We analyzed potential audiences—startup founders, indie hackers, small business owners, and software development learners. We immersed ourselves in these communities and identified several potential project ideas, including a customer portal builder, an Indie Hackers OS, a tool to create bug reports with screenshots, and a code review platform for software development learners.

After a month of relentless evaluation, we decided to pass on these ideas due to various reasons. But the main one was that we didn't feel like we'd come up with anything new or an opportunity to build a project that would be ten times better than anything that already existed.

Why not acquire an existing project?

We were quite desperate to spend so much time creating a new idea and ended up with nothing. And then we thought, instead of inventing a new idea, maybe we could acquire a startup with an existing solid idea and business model.

So we explored the possibility of acquiring a startup through microacquire.com. After learning more about micro-acquisition through their blog, we realised that we either needed an ongoing project that could benefit from an acquisition, or we needed an existing audience to whom we could offer a new product. But we had neither, so we abandoned the idea.

Immerse yourself in an emerging technology

Then, inspiration struck! We revisited an essay by Paul Graham on discovering startup ideas and decided to explore emerging technologies.

In October 2022, we came across Stable Diffusion—an open-source text-to-image model with a buzzing community. Imagine generating images based on a text prompt like "a photograph of an astronaut riding a horse"—that's Stable Diffusion!

a photograph of an astronaut riding a horse

We played with it for a while and realized its unbelievable potential. We decided to create a new project within the Stable Diffusion field.

The idea was to train a Stable Diffusion model for a new concept, such as a person, object, or style, and then generate new images using the trained concept. Like a stunning studio photo of your product for an e-commerce website.
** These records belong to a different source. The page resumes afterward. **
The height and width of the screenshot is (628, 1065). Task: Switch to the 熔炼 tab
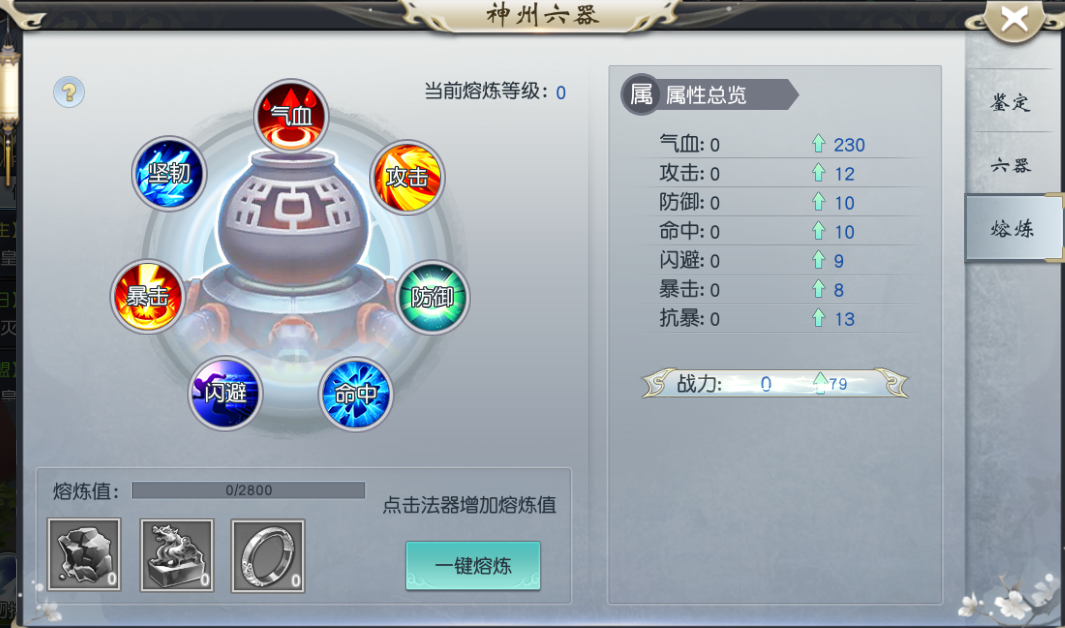tap(1013, 228)
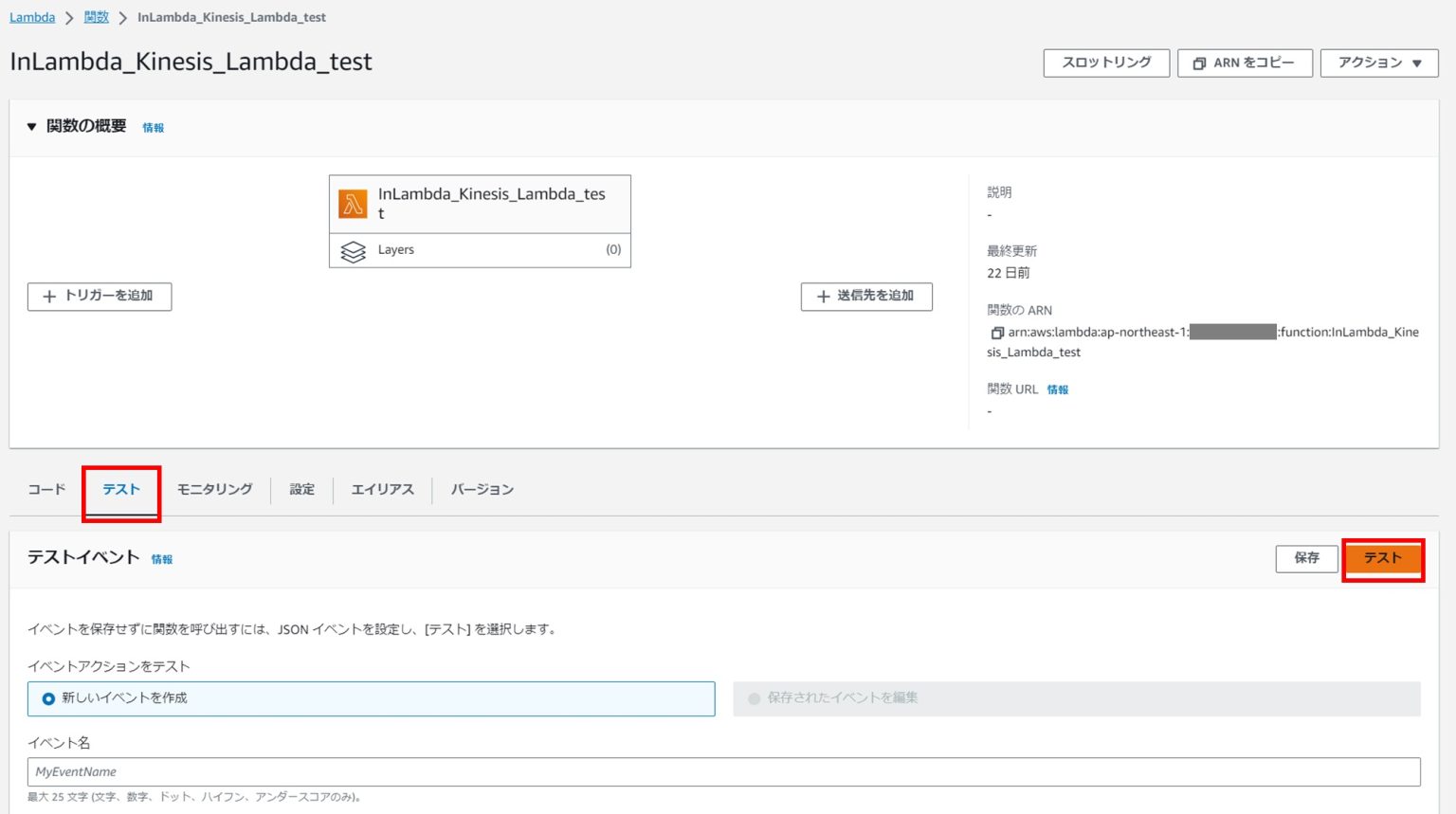1456x814 pixels.
Task: Switch to the コード tab
Action: [46, 490]
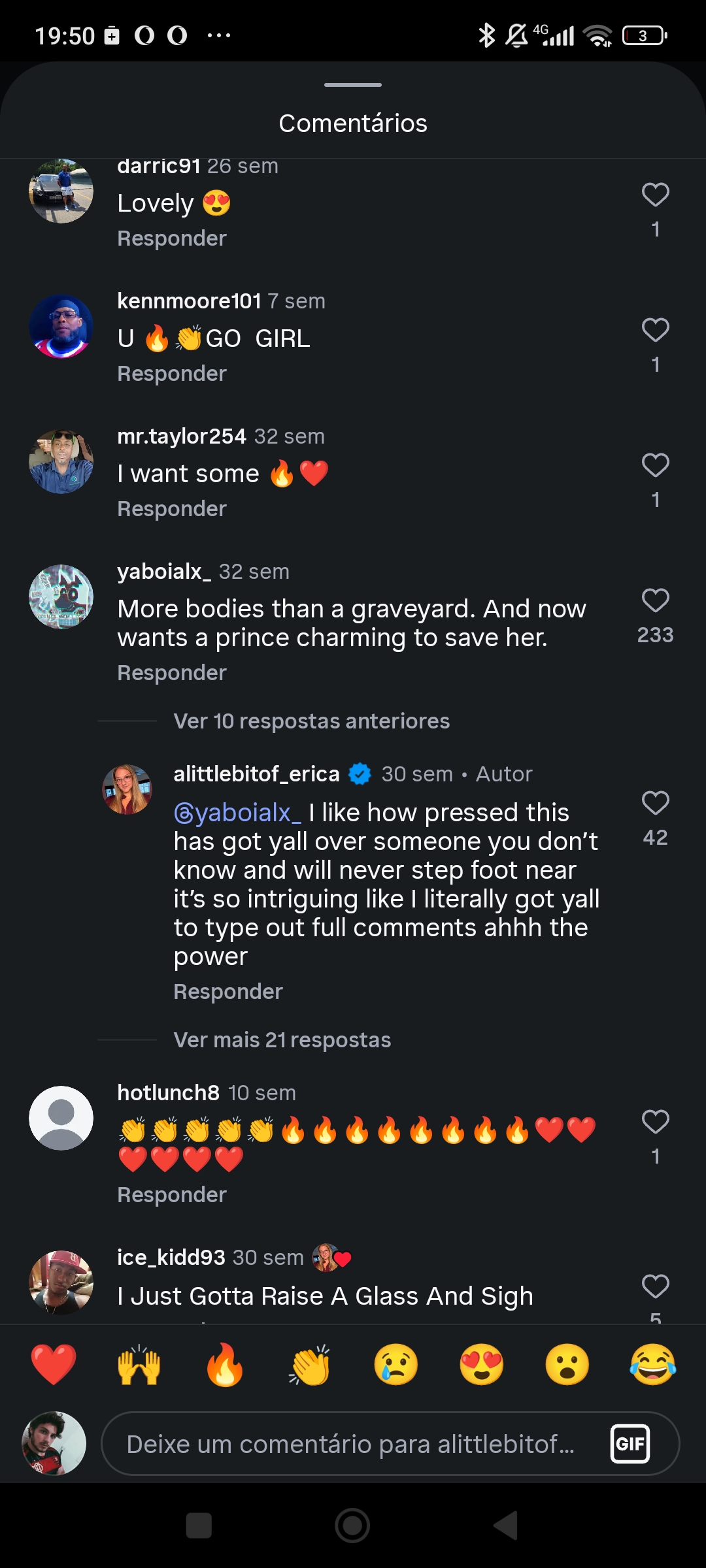Open the @yaboialx_ mention link
Image resolution: width=706 pixels, height=1568 pixels.
(237, 813)
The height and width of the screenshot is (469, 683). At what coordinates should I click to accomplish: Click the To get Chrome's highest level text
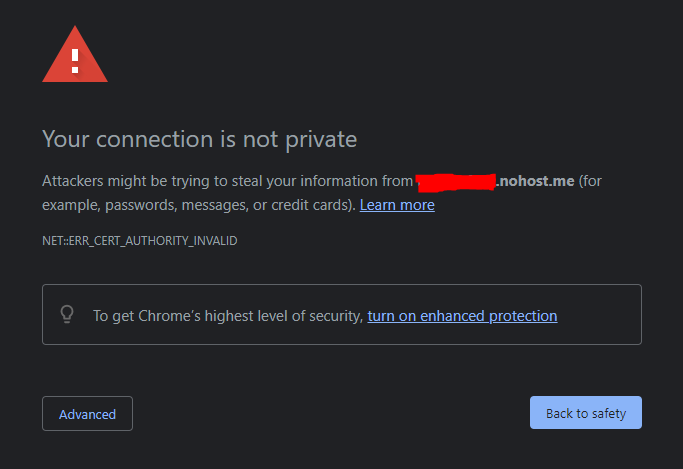[x=227, y=316]
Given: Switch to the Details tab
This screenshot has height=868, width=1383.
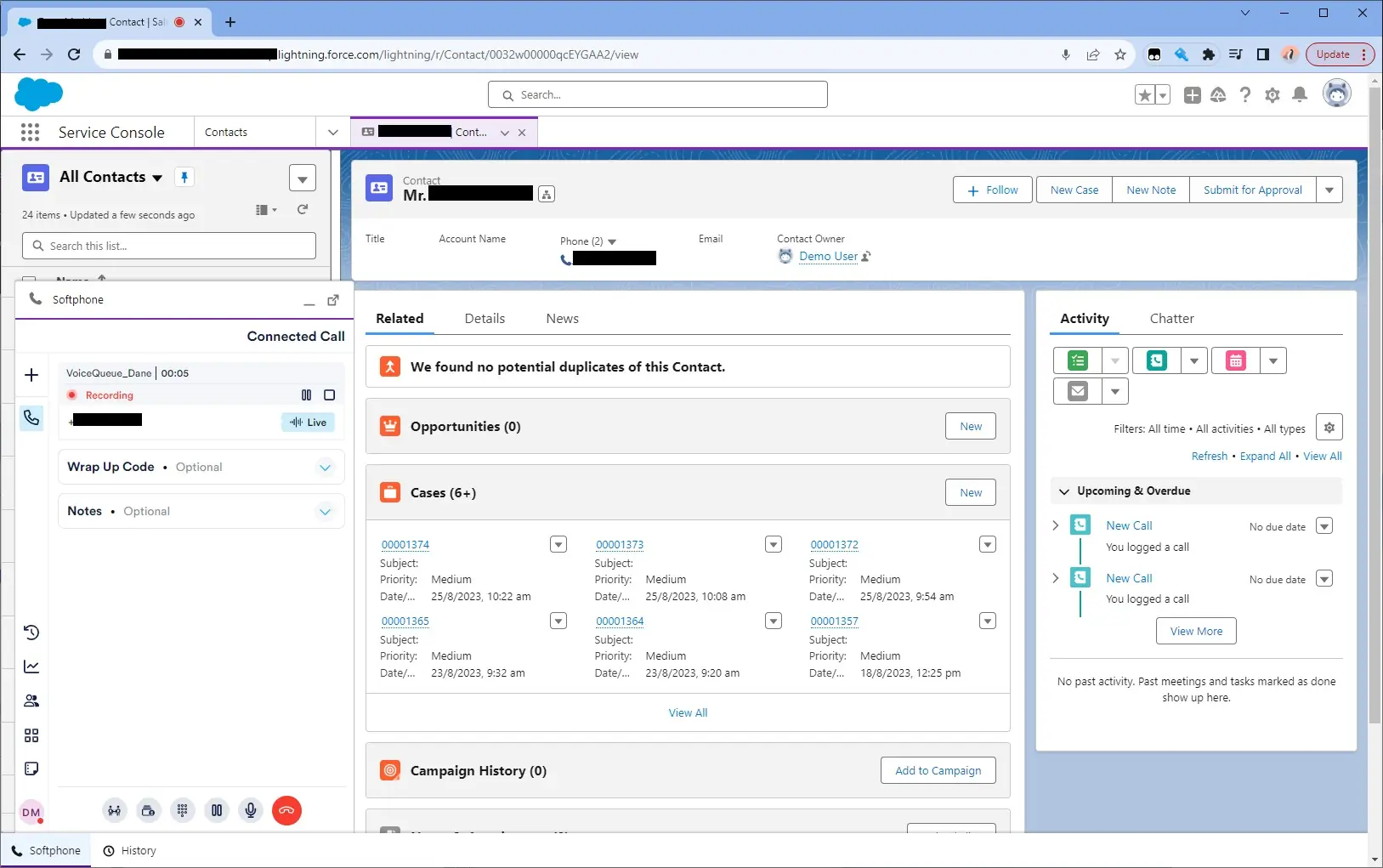Looking at the screenshot, I should coord(485,319).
Studio photo of a product for an e-commerce website

We developed a simple version of the tool, allowing users to train a model and generate images. We then gathered feedback from dozen of artists, photographers, comic book creators, e-commerce owners, and others.

We spoke to more than 30 users and found the segment that was interested the most in the tool: illustrators who were creating web and print illustrations for their clients. We learned about their struggles:

  1. Overcoming the blank canvas problem.
  2. Eliminating tedious work in the illustration process.

And we realised that was it.

NewArc.ai

So we decided to make a pivot and focus solely on illustrators and their pain points.

And so, NewArc.ai was born—a service for creating stunning illustrations with ease, which we're launching today.

The service allows illustrators to upload a colour sketch to define composition and colours, and then generate dozens of draft illustrations. Choose the best one that matches the vision, then add the finishing touches in a favourite graphics editor to make it perfect.

NewArc.ai workflow process
NewArc.ai workflow process

This is our third attempt at starting a business, and we're more determined than ever to succeed.

If you're thinking about starting your own business, we encourage you to take Paul Graham's advice and our experience and take a closer look at the new AI technologies. We believe the coming wave will be as monumental as the creation of the internet or mobile platforms.